### Work request
The required output is the exact text of the lines from the line containing "[0] (377, 25)" through the final line below, inclusive, without pictures.

### Exercise inputs
####
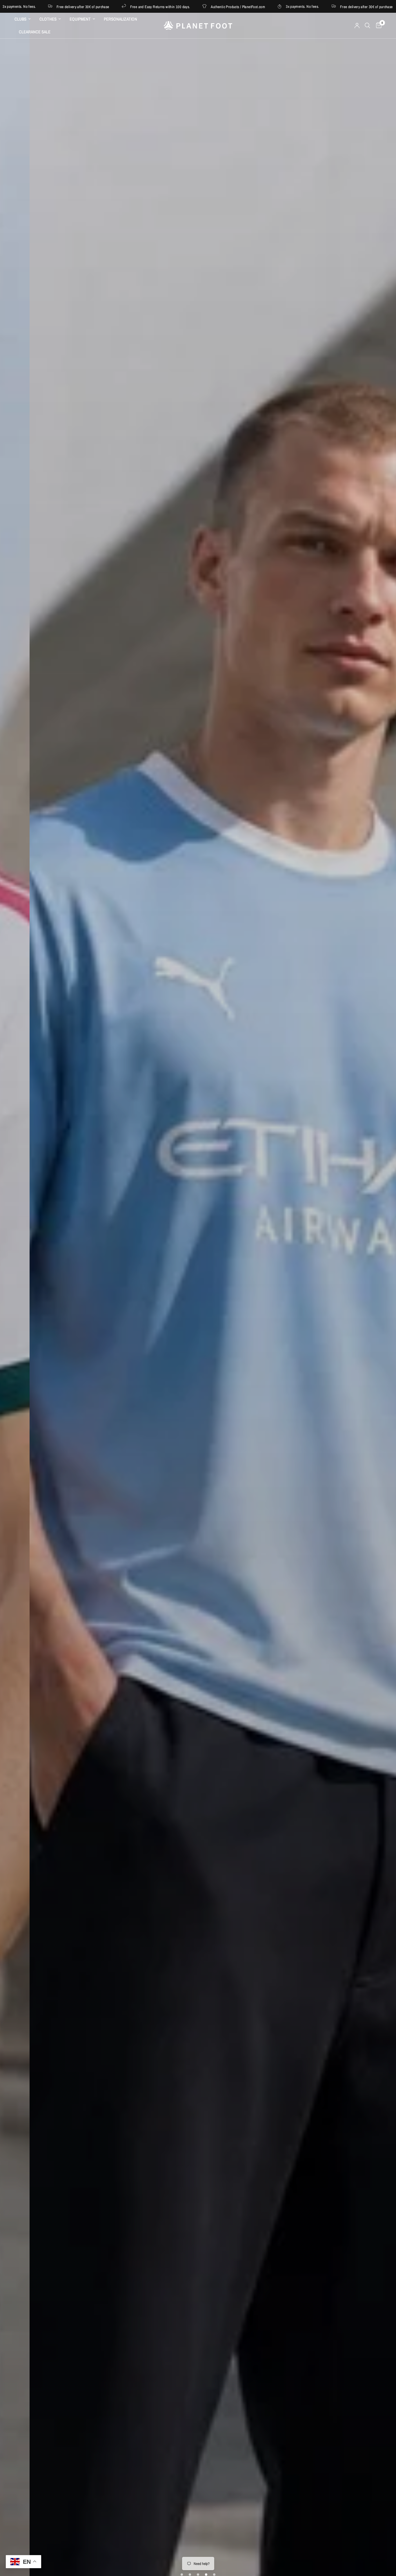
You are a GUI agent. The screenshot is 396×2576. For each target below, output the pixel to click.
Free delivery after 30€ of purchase (310, 6)
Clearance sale (34, 32)
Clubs (20, 19)
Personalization (120, 19)
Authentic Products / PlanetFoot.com (182, 6)
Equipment (80, 19)
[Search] (367, 25)
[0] (377, 25)
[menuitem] (24, 19)
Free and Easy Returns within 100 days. (104, 6)
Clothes (48, 19)
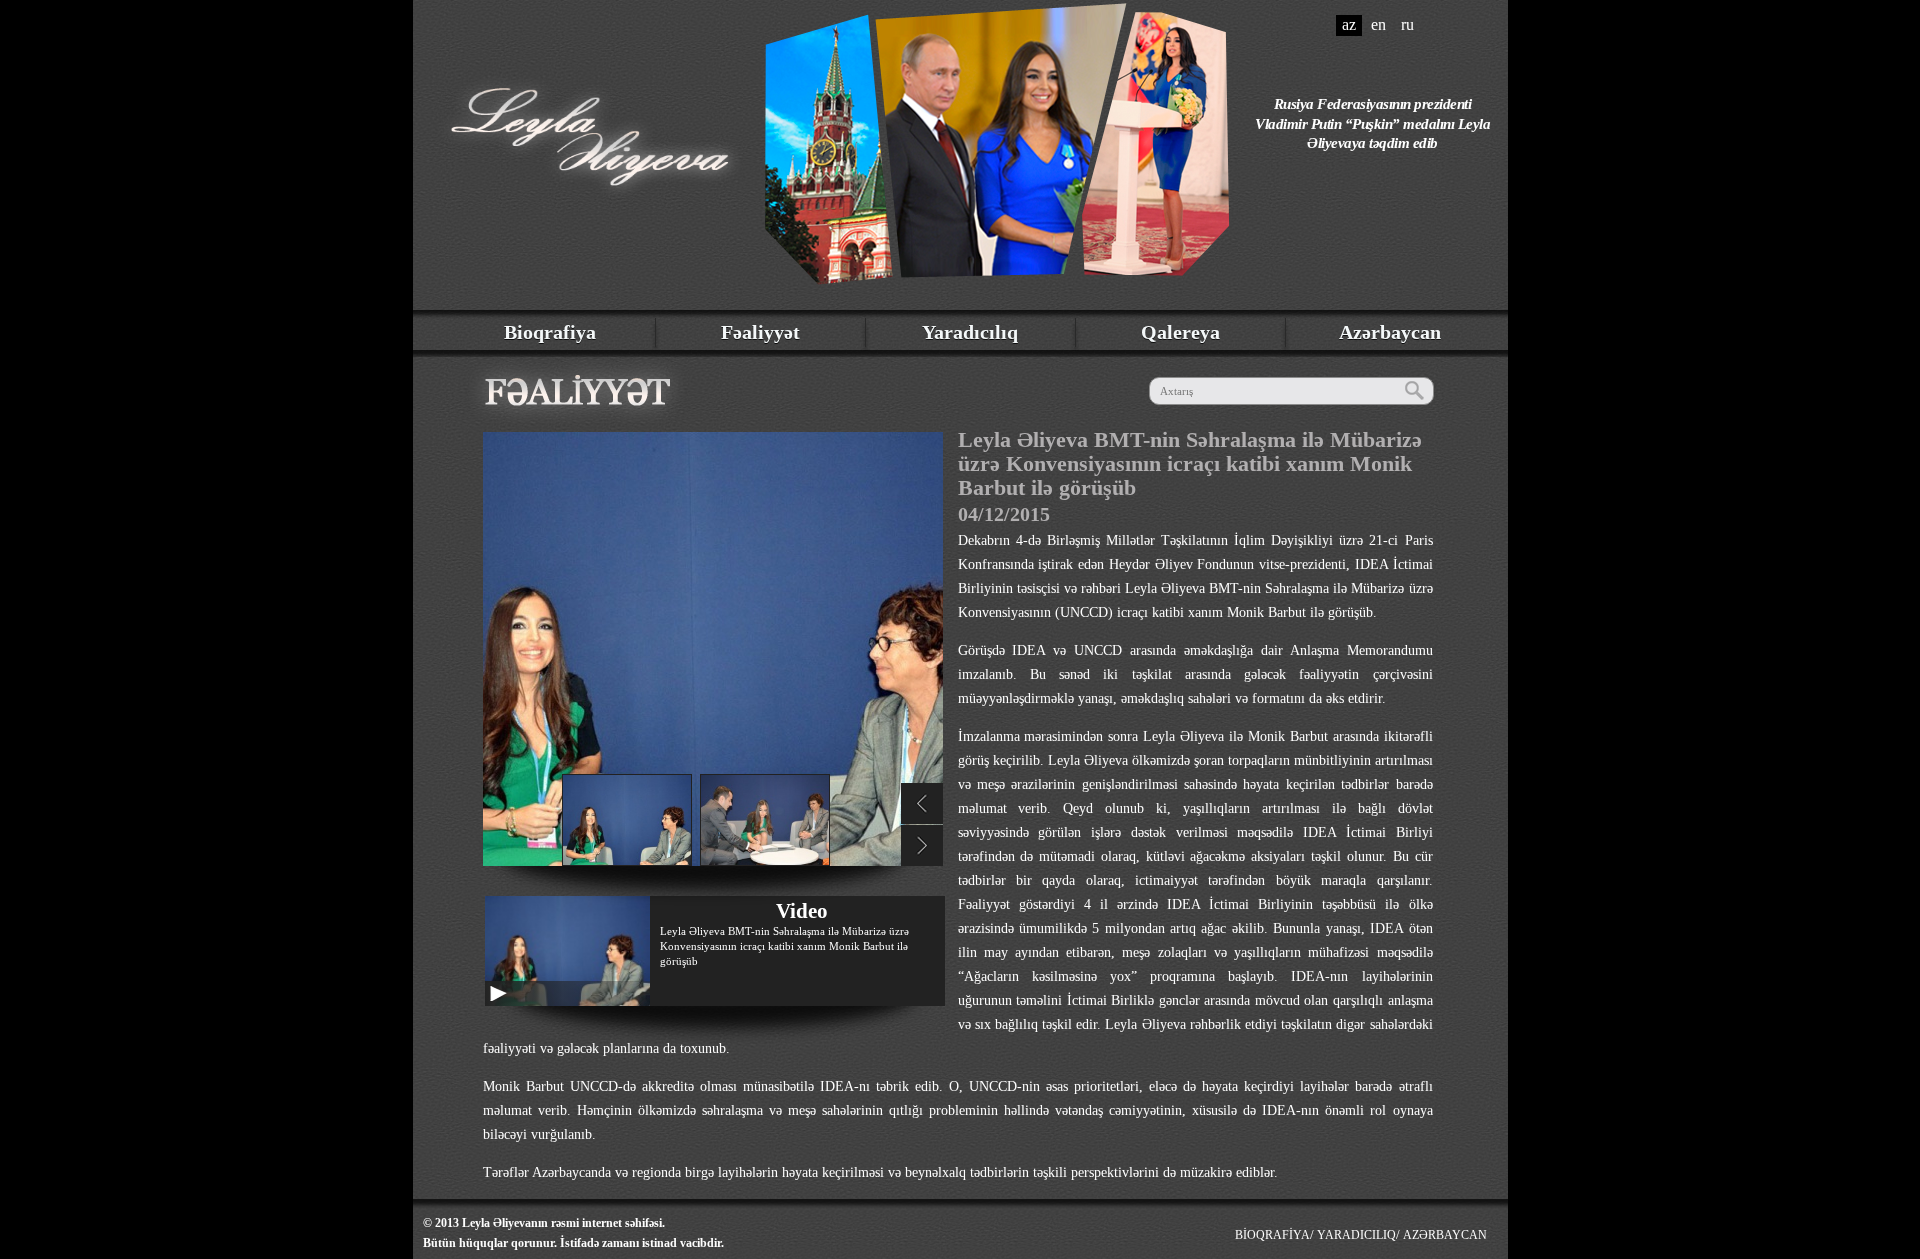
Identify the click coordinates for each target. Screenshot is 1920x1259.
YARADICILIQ (1356, 1235)
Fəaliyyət (760, 332)
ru (1407, 24)
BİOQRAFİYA (1272, 1235)
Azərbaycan (1390, 332)
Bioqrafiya (550, 332)
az (1349, 24)
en (1378, 24)
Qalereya (1180, 332)
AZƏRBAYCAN (1445, 1235)
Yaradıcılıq (970, 332)
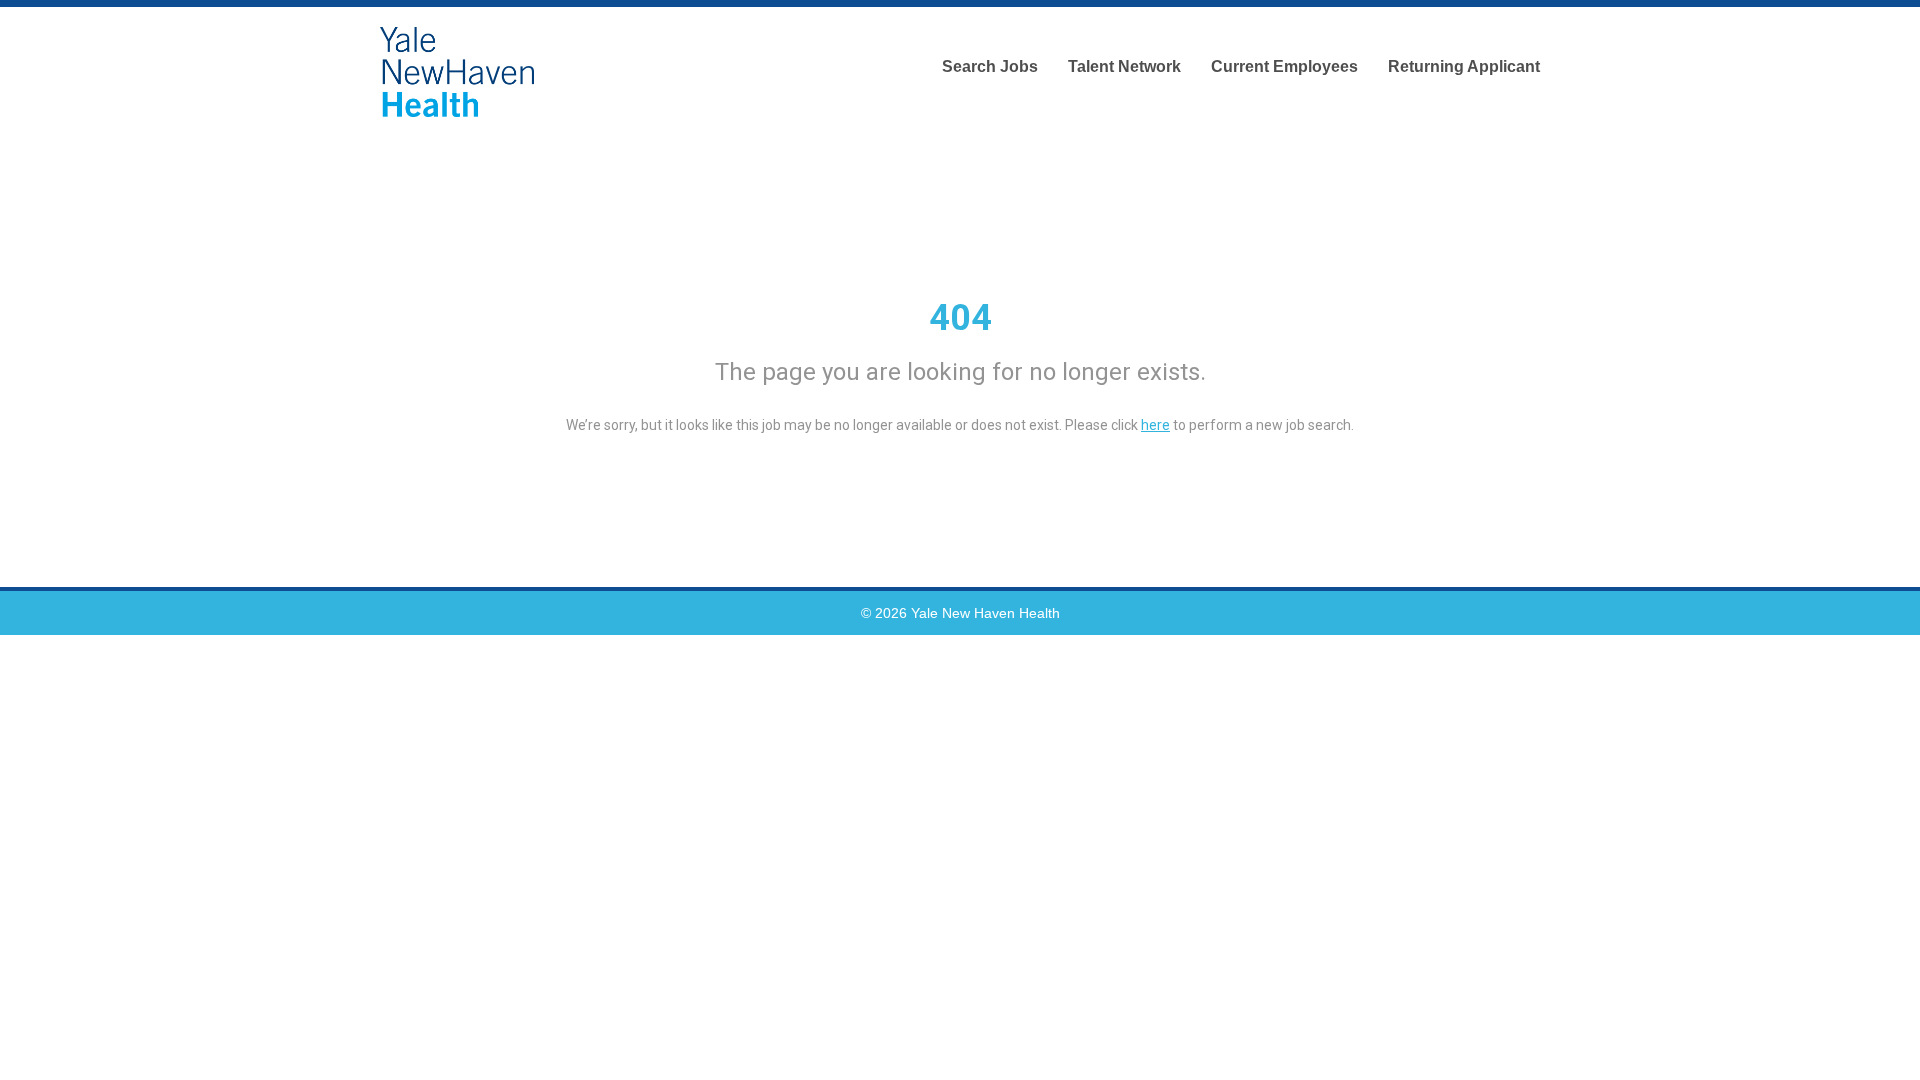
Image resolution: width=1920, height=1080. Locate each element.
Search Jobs (990, 66)
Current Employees (1284, 66)
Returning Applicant (1464, 66)
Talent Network (1124, 66)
####
### Task response
[0] (377, 25)
[menuitem] (24, 19)
Free and Easy Returns within 100 days. (104, 6)
Clothes (48, 19)
Identify the click coordinates for each target. Screenshot is 1920x1259.
YARADICILIQ (1356, 1235)
Fəaliyyət (760, 332)
ru (1407, 24)
BİOQRAFİYA (1272, 1235)
Azərbaycan (1390, 332)
Bioqrafiya (550, 332)
az (1349, 24)
en (1378, 24)
Qalereya (1180, 332)
AZƏRBAYCAN (1445, 1235)
Yaradıcılıq (970, 332)
Image resolution: width=1920, height=1080. Locate each element.
Search Jobs (990, 66)
Current Employees (1284, 66)
Returning Applicant (1464, 66)
Talent Network (1124, 66)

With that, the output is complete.